BEGIN

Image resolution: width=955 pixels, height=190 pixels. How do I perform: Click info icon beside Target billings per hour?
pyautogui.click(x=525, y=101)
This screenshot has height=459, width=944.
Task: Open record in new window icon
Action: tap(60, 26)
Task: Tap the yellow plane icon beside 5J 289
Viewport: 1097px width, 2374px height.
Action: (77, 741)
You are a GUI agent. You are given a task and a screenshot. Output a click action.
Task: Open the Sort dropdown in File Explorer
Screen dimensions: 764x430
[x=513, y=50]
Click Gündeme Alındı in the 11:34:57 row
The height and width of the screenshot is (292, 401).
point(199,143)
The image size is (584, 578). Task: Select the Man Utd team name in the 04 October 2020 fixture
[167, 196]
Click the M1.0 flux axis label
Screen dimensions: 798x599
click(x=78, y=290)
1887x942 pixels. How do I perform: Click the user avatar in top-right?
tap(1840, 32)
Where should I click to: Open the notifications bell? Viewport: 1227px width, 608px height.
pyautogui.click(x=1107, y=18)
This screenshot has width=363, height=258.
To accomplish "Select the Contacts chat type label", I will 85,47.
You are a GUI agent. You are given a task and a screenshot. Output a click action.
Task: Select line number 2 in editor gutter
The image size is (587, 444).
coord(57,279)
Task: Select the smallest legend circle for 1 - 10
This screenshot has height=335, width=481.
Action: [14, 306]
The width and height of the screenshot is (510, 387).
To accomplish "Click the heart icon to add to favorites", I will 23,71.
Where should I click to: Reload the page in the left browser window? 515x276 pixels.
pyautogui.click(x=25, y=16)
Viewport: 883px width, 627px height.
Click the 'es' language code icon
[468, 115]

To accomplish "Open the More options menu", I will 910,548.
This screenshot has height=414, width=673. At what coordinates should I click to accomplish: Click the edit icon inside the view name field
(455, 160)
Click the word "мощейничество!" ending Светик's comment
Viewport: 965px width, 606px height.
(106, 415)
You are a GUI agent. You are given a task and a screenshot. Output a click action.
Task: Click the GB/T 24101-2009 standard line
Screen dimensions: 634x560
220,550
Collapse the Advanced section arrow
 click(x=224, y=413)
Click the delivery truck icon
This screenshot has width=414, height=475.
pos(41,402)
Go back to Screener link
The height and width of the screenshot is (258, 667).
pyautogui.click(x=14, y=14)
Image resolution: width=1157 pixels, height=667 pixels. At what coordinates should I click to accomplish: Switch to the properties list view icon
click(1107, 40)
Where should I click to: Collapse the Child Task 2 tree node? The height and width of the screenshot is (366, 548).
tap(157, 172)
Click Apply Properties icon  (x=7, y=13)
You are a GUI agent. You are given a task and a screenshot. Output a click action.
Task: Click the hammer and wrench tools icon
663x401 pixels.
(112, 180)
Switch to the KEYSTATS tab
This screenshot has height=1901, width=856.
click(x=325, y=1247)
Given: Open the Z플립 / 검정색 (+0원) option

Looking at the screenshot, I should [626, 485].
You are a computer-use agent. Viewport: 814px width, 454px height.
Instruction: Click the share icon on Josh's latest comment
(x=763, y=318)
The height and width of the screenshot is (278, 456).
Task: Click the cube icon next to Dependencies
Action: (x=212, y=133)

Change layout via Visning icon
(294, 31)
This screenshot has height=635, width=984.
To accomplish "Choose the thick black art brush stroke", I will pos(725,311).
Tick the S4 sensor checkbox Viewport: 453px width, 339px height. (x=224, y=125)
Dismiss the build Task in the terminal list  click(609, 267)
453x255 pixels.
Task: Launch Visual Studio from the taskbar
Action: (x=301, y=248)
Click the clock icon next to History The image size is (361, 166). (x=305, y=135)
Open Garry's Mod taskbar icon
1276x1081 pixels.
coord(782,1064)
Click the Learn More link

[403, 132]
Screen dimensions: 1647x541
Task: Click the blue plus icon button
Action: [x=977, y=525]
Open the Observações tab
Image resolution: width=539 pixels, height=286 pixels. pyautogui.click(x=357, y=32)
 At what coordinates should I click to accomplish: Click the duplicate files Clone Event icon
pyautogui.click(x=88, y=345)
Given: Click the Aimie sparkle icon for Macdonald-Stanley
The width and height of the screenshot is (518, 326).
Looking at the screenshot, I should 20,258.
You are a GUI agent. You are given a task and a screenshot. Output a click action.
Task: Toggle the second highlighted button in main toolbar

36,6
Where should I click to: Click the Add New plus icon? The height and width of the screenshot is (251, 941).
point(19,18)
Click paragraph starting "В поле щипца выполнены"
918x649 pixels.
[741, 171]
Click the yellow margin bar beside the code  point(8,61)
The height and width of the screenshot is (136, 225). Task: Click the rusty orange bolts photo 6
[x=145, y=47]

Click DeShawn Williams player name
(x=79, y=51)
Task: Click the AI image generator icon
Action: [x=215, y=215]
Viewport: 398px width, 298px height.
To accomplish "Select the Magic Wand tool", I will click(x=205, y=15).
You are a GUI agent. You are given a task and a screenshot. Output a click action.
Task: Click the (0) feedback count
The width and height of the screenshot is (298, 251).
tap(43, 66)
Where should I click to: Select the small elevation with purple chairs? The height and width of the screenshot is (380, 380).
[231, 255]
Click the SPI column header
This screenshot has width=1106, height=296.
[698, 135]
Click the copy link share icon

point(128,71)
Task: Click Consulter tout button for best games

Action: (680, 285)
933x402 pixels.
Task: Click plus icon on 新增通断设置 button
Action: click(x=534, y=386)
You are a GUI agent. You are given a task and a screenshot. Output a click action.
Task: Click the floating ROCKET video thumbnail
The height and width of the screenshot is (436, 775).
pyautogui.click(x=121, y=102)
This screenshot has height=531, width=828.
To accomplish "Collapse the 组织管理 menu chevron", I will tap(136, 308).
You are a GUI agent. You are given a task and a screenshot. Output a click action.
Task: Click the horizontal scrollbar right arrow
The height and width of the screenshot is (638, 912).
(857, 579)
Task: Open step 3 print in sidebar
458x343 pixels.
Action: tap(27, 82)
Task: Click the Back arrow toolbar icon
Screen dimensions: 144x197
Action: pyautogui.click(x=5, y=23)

END

### DESCRIPTION OF THE TASK:
Copy every line that includes the string "menu" from the material above.

### SOLVED PROBLEM:
To accomplish "Open the More options menu", I will 910,548.
To accomplish "Collapse the 组织管理 menu chevron", I will tap(136, 308).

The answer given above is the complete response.